Some of Indigo’s investors said they warned the company that its ambitions were overly broad and costly. They wanted to see Indigo focus on making one or two of its ventures successful before pushing further into new lines of business.
Robert Berendes, a Flagship executive partner and Indigo’s chairman, said that the company’s mission has stayed consistent as it has developed new businesses, and that it has quickly learned from mistakes.
In spring 2019, Indigo announced its most ambitious venture so far: measuring the carbon that farm fields withdraw from the atmosphere and hold in the soil, creating carbon credits and selling them to companies looking to reduce their carbon footprint.
It announced commitments from major companies last year, including JPMorgan Chase & Co. and International Business Machines Corp. , to purchase carbon credits through its system. The company said it has been finalizing data and plans to make its first carbon payments to farmers this fall, with credits sold to buyers next spring.
Last year in an investor presentation, Indigo projected $1.1 billion in revenue for 2020, up from $223 million in 2019. Recently, the company declined to disclose actual 2020 revenue but said fourth-quarter 2020 was Indigo’s biggest so far in revenue.

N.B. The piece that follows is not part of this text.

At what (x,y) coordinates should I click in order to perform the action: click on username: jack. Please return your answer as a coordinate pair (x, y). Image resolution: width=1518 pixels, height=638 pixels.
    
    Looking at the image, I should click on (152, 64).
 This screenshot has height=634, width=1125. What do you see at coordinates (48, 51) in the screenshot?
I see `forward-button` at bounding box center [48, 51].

Mr. Hovsepian said his first task as CEO was to call 25 farmers, apologizing to some for past mishaps. “I got an earful,” he said, calling the conversations constructive. Mr. Hovsepian, a longtime technology-industry executive, joined the company as acting chief operating officer in early 2020, before taking over as CEO.
Mr. Hovsepian has overhauled Indigo’s management team, hiring Mr. Jorgenson, who had previously worked in grain trading operations at Andersons Inc. and Cargill. Indigo brought on other executives who previously managed operations and logistics for digital retail and delivery companies Grubhub Inc. and Wayfair Inc. About three-quarters of field sales employees now come from agriculture backgrounds, the company said.